My dad also moved back to DC this weekend. So that's cool. Ernesto and my pops ended up bonding over scotch, cigarettes and Julie London...among a million other things. Yeah so. They get along quite nicely.  Not that I was worried.

Monday, July 12, 2010

Deep Thoughts Of A Five Year Old

"Some people are scared of meatloaf." -Kiera


So true Kiera.  So true.

Saturday, July 10, 2010

Night Terrors

Every few nights for the past month or two, me and Ernesto wake up to Kiera screaming. She usually does this at about two in the morning. When we go in her room she is either lying down or sitting up in bed. She's shaking and her eyes are open. And she's crying. Sometimes it's a whimper, other times it's as if she's having a temper tantrum in her sleep. Inconsolable and crying loudly. At first we tried to reason with her. Kiera, what's the matter? It's okay baby, we're here. Even though she was obviously not awake. But it's a helpless feeling. We want to wake her up. We want to reassure her. And for god's sake, we just want our sleep. But nothing works. She won't wake up and we shouldn't try to wake her up according to the article we read today. It would only cause more confusion and frustration. But we can't help asking her questions while she's having an episode. Do you want some water? Are you having a bad dream? Do you want me to rub your back? And she never answers. You know why? Because she's asleep! Even though we know this, we can't help but try to communicate with her. Last night Ernesto was trying to help her. Nothing was working. Then I said, I'll take over honey. I know how to handle this. All I have to do is rub her back. Yes, I thought my mommy skills would work like a charm. But no. She didn't want me to touch her. She just seemed confused and started screaming louder. After about ten minutes she just rolled over and fell silent. Back to blissful, peaceful sleep. Back to dreamland...although she never left it.

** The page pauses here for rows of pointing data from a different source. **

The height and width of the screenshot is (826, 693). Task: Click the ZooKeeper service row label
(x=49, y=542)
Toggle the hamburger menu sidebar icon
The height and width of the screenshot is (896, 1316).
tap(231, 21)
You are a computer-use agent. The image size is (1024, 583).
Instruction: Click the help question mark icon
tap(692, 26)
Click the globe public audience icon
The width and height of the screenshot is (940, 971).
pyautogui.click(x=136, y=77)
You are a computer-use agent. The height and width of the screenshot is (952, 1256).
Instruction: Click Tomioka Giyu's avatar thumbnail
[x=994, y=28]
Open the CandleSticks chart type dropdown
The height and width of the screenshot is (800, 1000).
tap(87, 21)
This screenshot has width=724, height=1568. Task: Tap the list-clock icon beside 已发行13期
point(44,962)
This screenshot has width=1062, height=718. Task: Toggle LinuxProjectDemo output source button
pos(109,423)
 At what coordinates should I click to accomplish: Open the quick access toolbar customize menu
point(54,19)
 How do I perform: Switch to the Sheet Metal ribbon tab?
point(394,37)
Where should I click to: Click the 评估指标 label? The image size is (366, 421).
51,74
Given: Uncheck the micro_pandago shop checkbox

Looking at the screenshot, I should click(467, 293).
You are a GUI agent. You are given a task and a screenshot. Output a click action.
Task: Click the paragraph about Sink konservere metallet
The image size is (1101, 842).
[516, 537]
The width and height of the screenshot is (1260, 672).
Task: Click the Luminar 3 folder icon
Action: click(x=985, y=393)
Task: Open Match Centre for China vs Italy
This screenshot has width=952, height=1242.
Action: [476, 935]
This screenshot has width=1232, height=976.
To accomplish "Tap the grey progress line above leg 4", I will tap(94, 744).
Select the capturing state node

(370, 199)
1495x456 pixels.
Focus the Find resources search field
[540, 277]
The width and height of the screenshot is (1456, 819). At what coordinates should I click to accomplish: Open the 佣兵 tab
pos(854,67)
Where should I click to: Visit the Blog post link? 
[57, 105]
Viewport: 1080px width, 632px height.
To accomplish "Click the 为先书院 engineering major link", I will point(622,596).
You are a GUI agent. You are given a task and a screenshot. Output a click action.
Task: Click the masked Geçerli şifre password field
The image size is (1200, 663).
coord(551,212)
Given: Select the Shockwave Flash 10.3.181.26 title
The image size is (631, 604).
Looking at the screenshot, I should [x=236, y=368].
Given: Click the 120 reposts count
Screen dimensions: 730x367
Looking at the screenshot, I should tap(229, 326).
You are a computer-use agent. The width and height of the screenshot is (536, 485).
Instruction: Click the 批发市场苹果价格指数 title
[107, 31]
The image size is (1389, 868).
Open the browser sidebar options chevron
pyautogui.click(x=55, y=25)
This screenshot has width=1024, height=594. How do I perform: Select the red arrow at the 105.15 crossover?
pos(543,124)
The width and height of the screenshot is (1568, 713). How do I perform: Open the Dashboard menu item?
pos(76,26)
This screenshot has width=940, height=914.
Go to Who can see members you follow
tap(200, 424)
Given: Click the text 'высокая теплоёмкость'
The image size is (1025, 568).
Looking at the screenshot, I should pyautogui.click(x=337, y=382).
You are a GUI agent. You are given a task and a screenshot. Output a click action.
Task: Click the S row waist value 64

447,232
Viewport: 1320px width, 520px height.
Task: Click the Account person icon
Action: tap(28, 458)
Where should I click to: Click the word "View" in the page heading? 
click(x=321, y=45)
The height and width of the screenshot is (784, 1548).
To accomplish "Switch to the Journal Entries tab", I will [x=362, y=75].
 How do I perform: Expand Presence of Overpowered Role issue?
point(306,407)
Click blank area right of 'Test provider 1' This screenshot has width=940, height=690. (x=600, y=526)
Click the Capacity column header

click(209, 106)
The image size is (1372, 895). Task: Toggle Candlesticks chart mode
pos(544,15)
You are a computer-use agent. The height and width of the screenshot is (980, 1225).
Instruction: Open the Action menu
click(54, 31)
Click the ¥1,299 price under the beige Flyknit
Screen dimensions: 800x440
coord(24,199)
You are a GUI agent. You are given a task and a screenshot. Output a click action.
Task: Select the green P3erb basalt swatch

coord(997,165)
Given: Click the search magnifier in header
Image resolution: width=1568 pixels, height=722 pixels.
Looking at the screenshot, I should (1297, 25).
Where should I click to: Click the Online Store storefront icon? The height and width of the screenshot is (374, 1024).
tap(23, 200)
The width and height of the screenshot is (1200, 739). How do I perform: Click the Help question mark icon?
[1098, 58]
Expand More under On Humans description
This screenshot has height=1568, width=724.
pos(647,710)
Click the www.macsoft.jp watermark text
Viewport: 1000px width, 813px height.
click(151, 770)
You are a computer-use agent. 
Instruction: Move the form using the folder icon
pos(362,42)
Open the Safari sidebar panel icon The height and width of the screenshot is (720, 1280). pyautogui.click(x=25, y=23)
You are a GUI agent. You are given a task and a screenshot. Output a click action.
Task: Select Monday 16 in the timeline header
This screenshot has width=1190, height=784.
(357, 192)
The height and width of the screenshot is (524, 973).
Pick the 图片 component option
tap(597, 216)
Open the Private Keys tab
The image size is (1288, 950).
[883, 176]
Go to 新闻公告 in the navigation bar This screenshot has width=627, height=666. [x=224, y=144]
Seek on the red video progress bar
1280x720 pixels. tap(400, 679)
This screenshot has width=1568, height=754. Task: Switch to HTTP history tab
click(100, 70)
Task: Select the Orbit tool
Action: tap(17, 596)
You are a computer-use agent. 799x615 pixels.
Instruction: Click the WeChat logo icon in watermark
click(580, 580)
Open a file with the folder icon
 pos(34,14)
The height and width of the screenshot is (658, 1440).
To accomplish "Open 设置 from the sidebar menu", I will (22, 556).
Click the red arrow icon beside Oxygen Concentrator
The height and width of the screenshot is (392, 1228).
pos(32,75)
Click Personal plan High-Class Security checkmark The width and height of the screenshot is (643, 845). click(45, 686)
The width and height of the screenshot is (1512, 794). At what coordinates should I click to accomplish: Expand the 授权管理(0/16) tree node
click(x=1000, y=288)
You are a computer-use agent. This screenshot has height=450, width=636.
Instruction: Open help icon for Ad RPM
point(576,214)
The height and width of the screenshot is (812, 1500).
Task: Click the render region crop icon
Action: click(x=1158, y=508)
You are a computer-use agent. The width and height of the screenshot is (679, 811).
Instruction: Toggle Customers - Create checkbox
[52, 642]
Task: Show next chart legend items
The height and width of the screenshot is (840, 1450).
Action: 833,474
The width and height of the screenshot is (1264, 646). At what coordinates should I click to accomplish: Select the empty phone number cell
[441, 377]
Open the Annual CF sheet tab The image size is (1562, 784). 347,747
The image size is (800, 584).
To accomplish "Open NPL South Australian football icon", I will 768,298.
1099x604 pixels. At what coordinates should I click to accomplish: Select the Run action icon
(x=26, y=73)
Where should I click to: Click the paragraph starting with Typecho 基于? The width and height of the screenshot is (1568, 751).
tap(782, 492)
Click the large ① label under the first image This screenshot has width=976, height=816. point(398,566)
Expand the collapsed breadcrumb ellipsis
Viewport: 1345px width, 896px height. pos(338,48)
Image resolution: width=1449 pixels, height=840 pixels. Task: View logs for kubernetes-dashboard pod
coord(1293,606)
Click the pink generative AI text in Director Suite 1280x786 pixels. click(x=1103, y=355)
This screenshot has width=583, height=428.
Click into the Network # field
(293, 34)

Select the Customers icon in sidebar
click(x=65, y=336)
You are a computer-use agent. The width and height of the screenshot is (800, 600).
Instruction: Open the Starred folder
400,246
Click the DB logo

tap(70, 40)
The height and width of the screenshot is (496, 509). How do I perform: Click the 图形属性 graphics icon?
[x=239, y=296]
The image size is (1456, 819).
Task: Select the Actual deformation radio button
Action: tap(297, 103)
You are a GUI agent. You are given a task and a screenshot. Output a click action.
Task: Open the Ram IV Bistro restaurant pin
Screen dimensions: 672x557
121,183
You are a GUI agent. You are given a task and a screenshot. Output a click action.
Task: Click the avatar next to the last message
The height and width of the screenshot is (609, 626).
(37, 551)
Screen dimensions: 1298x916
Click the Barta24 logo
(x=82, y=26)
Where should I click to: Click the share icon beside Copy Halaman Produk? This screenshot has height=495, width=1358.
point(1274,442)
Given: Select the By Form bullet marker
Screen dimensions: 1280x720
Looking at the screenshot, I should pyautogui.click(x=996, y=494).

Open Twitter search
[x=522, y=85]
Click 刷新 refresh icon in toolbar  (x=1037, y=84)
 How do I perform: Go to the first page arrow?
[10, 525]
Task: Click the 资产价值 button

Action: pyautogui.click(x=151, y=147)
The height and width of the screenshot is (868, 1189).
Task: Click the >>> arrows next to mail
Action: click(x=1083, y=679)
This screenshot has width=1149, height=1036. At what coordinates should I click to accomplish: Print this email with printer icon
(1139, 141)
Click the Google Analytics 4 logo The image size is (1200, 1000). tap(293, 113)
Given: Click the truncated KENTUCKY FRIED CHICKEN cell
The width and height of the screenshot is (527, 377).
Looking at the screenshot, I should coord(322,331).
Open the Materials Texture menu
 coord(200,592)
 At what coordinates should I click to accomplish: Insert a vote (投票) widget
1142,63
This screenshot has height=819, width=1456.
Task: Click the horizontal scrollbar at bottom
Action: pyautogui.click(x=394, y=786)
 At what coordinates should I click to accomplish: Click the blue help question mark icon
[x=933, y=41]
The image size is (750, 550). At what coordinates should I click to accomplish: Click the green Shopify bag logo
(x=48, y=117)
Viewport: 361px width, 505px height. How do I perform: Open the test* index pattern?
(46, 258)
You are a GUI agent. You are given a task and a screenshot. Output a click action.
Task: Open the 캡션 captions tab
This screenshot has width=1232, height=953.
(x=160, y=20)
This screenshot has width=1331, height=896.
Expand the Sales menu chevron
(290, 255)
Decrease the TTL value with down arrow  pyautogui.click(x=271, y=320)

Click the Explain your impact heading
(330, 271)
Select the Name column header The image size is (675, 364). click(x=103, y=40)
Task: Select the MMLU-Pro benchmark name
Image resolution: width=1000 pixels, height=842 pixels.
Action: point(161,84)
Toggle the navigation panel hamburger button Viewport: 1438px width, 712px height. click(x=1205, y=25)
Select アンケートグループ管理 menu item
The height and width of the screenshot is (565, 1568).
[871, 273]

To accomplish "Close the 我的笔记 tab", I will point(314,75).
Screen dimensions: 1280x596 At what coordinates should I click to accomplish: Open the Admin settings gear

I'm not sure if we should take her to a doctor yet. Apparently night terrors is a common phenomenon in children ages 3 to 8. We read that it could be caused by a disturbance in her sleep cycle, and she has been staying up later because our summer schedule is much more relaxed. So back to the normal bed time routine. If she's still having night terrors, then a doctor visit will be in our near future. We also read that night seizures can look the same as night terrors. This is a disturbing thought, and we hope that's not the case.

Yeah, so hopefully we'll get back to a full night's sleep. At least until Beckett arrives.

Friday, July 9, 2010

Heatwave


I have spent the last five days indoors...except for when I run errands. I just can't handle the heat. And the very idea that the car will be sweltering prevents me from leaving the house more than once a day at most. I mean I have a/c in my car, but I dread that moment right when I get into my car and it's so stiflingly hot that I can barely breathe. I've been throwing my kids outside on a regular basis so they can get dirty. And I will be venturing back out tomorrow. Otherwise I'll go insane. On a positive note though, my kids have spent so much time outside that Ryan caught his first toad today. Yay summer!

Photograph

New pictures from my cell phone.  Goofy kids and fun times.